REQUIRED WORK:
Only lines holding "agent" are wanted; copy each of them from the records below.

EXTRACTED INFORMATION:
------------

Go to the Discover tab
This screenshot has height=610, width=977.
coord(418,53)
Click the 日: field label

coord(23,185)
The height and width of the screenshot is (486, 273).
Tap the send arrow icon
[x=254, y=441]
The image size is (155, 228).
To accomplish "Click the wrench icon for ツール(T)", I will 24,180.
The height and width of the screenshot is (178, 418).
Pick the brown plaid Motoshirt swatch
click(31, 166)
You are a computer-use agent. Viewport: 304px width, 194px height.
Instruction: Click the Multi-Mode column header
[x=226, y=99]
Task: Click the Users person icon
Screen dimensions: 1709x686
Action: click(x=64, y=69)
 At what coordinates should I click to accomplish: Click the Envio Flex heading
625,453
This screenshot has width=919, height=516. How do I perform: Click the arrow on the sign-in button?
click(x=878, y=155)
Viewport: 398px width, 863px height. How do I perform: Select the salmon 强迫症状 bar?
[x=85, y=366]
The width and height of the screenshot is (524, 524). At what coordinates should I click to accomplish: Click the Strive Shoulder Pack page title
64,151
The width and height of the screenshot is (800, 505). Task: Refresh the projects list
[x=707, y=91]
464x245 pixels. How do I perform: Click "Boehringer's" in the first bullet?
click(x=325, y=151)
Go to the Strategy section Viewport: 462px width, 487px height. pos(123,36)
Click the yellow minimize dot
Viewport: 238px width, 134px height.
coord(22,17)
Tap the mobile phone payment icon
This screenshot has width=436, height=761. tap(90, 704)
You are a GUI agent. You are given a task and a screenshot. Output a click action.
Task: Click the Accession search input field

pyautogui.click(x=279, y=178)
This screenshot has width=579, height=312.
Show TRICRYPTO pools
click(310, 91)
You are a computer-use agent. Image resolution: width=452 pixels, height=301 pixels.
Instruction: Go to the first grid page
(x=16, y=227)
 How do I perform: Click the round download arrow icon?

------------

ANSWER TO THIS TASK:
You are a computer-use agent. Viewport: 304px width, 194px height.
You are a GUI agent. You are given a task and a screenshot. Output a click action.
You are a computer-use agent. Image resolution: width=452 pixels, height=301 pixels.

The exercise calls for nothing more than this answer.